## Tasks
1) Can you reproduce word for word the part of the post on Word's Track Changes that begins at the words "Here's the brilliant" and stops after "can be restored."?
2) Pick up the post on Word's Track Changes right after its last sentence and carry it forward.

## Selected passage
________________

Let's face it, Word is still the standard for the publishing world. On those occasions when you have to send attachments to agents and editors, you're going to be expected to send a .doc. Same holds true for most critique partners and beta readers.
(For those of you who are considering the switch to Scrivener, fear not--you'll be able to save your Scrivening as a .doc without any trouble.)
By far, my favorite feature of Word is Track Changes. When you're getting all those valuable notes back from CPs, betas, or--god willing--and agent or editor, this is the BEST way to get them, hands down. Here's why.
Open up a document--No, go ahead, I'll wait. Go to Tools on the Menu Bar, and scroll down to Track Changes. Then Highlight Changes. I always select Track Changes While Editing, and de-select Highlight Changes in Printed Document. You can also use the options menu on this little pop-up to personalize your color scheme and so on.
Here's the brilliant part: Start making corrections in the original text. That's right, just plow right over whatever's already there. Delete things, add words, correct spelling or punctuation. Each change will cause a little bubble to pop up on the right, recording what you did. (Yes, this is the part where you make your precious story look like it's bleeding to death. Or blueing to death, depending on what color scheme you're using.)
Don't worry, any change you make can be restored.

________________

## Dataset entries
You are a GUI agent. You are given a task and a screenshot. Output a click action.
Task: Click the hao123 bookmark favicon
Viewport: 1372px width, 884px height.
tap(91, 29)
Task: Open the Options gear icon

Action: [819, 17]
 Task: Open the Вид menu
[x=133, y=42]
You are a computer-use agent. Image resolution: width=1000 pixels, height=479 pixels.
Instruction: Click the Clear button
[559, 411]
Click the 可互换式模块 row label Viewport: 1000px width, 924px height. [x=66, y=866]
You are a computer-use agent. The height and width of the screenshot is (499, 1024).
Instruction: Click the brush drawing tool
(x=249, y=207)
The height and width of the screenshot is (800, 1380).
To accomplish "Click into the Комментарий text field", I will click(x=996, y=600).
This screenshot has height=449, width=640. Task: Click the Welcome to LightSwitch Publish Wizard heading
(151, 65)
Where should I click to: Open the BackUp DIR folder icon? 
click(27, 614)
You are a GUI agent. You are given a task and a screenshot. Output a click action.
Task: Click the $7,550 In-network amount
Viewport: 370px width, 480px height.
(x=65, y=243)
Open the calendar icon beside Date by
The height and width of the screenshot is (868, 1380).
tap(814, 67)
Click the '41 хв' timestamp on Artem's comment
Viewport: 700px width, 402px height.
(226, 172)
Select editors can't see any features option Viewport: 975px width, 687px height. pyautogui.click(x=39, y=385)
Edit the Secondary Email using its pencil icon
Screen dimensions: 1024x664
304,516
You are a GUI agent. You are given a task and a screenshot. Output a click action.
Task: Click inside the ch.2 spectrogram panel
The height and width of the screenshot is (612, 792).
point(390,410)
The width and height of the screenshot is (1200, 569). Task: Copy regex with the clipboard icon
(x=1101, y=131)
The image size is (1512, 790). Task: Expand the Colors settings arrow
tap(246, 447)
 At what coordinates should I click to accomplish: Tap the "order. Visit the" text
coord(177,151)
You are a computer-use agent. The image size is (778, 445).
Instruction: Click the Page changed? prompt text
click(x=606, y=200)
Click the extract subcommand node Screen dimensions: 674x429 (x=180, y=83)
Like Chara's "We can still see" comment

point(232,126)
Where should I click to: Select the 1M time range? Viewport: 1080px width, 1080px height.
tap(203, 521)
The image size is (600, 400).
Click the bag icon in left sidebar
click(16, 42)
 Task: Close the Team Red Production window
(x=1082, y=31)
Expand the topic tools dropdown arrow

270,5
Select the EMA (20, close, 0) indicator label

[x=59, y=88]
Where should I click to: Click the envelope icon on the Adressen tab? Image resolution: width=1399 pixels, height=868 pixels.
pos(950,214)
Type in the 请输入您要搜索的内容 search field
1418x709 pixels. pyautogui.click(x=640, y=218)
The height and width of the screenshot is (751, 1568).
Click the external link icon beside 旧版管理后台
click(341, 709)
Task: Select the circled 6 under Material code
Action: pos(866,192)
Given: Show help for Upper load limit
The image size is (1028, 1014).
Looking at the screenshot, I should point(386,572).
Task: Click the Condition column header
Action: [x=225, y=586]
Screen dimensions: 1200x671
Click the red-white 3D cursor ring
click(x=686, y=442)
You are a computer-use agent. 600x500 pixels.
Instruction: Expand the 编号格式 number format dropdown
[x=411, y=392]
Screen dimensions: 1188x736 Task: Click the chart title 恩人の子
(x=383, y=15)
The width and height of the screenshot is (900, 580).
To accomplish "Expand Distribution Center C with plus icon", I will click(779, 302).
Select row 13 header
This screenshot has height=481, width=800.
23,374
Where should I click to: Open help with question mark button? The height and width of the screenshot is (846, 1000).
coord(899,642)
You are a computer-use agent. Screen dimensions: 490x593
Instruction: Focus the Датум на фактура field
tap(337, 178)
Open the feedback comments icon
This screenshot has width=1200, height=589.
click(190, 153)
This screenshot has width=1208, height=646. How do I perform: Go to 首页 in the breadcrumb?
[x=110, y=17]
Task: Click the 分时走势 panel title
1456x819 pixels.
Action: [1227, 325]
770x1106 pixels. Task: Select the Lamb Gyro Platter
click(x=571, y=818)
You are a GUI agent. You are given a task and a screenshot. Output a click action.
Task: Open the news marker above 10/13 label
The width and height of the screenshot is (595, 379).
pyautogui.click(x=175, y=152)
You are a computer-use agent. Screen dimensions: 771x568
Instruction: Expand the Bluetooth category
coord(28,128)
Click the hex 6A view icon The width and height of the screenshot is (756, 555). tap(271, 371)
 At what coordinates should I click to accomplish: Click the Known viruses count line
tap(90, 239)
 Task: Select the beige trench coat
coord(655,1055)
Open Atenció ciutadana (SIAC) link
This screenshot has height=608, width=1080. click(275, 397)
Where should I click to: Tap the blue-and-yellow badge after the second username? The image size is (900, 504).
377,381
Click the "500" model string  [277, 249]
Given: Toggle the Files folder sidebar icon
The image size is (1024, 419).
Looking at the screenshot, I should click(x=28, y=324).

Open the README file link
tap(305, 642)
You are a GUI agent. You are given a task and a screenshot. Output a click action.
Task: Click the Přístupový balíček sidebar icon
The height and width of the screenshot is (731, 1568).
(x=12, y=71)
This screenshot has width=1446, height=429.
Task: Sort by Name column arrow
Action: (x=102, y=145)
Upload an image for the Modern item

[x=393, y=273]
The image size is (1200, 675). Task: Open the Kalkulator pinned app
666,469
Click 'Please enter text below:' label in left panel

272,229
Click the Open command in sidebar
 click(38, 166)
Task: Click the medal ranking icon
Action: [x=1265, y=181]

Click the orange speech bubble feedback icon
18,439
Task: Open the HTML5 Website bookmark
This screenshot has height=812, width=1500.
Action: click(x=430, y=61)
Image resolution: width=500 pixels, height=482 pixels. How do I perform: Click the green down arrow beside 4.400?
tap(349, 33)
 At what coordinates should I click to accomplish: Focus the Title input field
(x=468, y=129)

________________

## Answers to the problems
1)
Here's the brilliant part: Start making corrections in the original text. That's right, just plow right over whatever's already there. Delete things, add words, correct spelling or punctuation. Each change will cause a little bubble to pop up on the right, recording what you did. (Yes, this is the part where you make your precious story look like it's bleeding to death. Or blueing to death, depending on what color scheme you're using.)
Don't worry, any change you make can be restored.

2)
You can also make comments. Select any word, sentence, or even just leave the cursor where it lies. In the Reviewing Toolbar, which should be at the top of your window now, click the New Comment button. It's a little yellow Post-It with a green plus sign in the corner. It will open up another of those bubbles on the right where you can type away to your heart's content, telling your critique partner exactly what you think of something and why. I'm a huge fan of this feature. Probably too fond of it, frankly, but if this blog has proven nothing, it's that I like to be long-winded and find myself fascinating.
But, I digress...
If you've been lucky enough to receive a document that's already been through Track Changes, you have a new set of instructions. Each of those bubbles has a tiny check mark or X in the corner that allows you to accept or reject the changes made. You can also do a sweeping Accept All Changes if you agree with everything your reader has noted. Or, even select large sections of text and accept just those changes.
In other words, you can get all those precious grammatical and spelling errors corrected with the press of one button.
I am telling you, this is the single greatest way to get or give corrections to a writer. If you're not already using it, try it with just a few pages and a trusted writing friend. I can pretty much guarantee the light will dawn in your brain in a matter of minutes.
This isn't a special feature, it doesn't only work on Macs or PCs--Track Changes is patient, Track Changes is kind. Track Changes does not envy. It does not boast.... Well, you get the idea. Best to quit before that crack in the earth gets any wider and sucks me directly into hell for my blasphemy.
As dry and didactic as this post is, I hope you learned something. If you're already using Track Changes, I'm sure you've slipped into a coma of boredom by this point. If you're not, you're probably intimidated. Trust me, try it.
So, my writing friends, what other time-and-energy saving shortcuts am I missing in my life? Educate me in the comments!